Try it:
Would you set down the data that follows, word for word, without any pictures?

Task material:
§ §

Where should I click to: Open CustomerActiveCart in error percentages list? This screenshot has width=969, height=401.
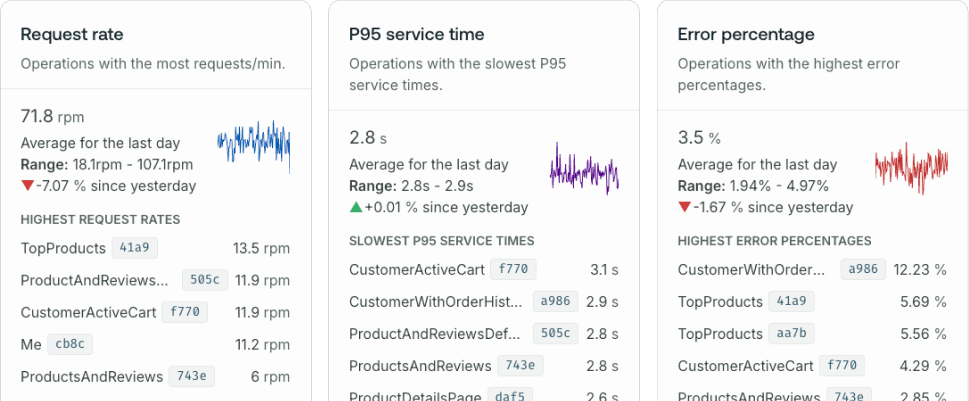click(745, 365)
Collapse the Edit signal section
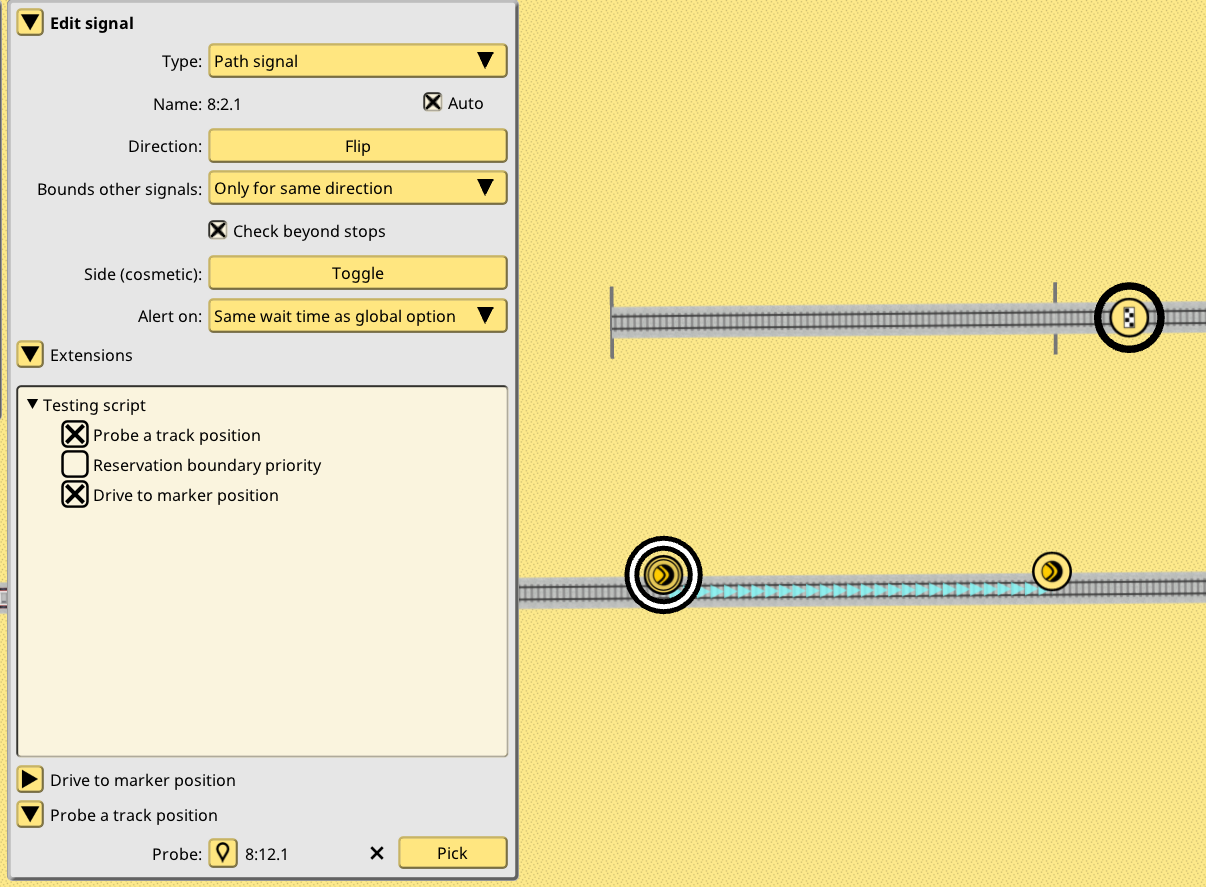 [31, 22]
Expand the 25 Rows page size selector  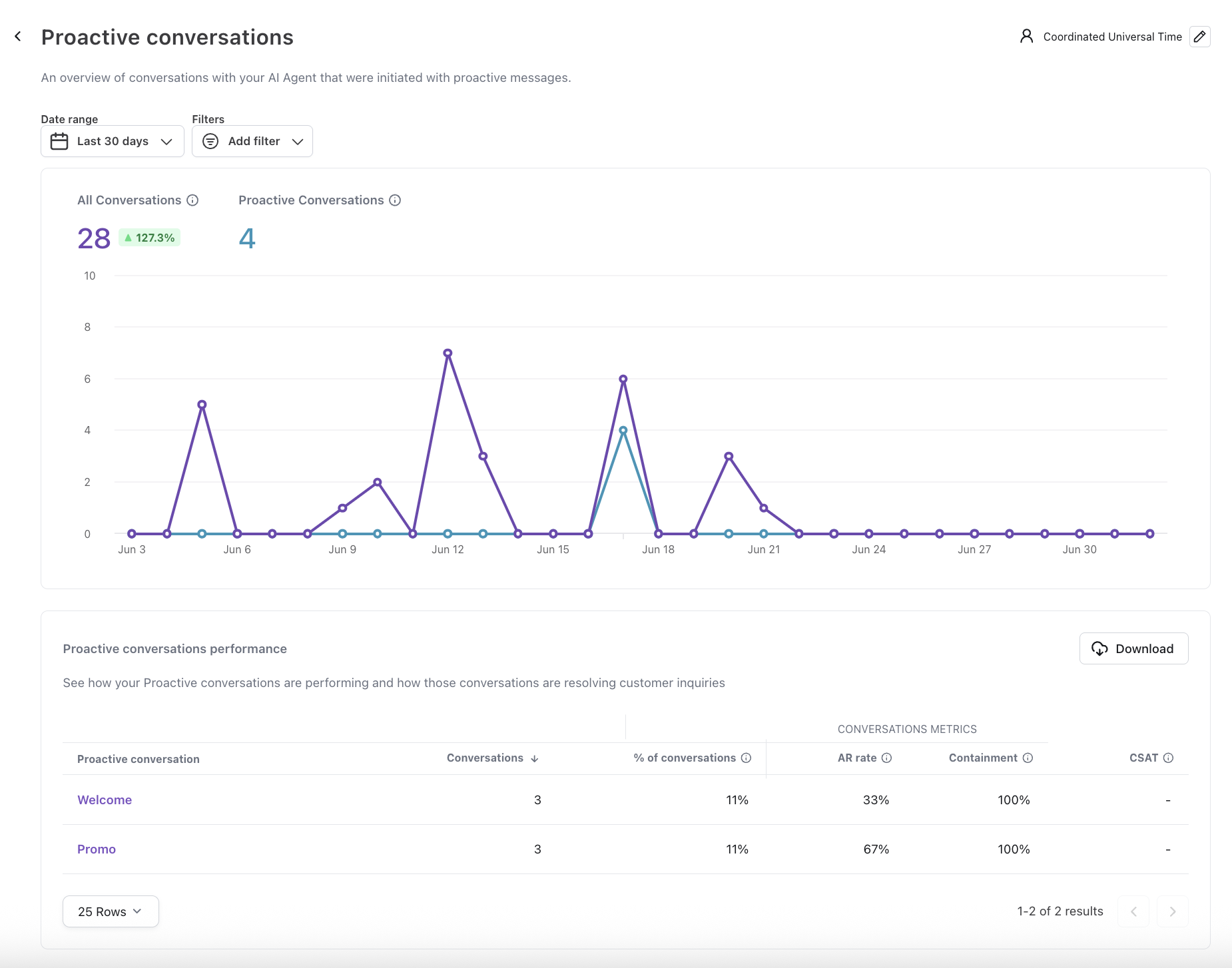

§ §

Task answer:
Where should I click to: Open CustomerActiveCart in error percentages list? This screenshot has width=969, height=401.
click(745, 365)
Collapse the Edit signal section
 [31, 22]
Expand the 25 Rows page size selector  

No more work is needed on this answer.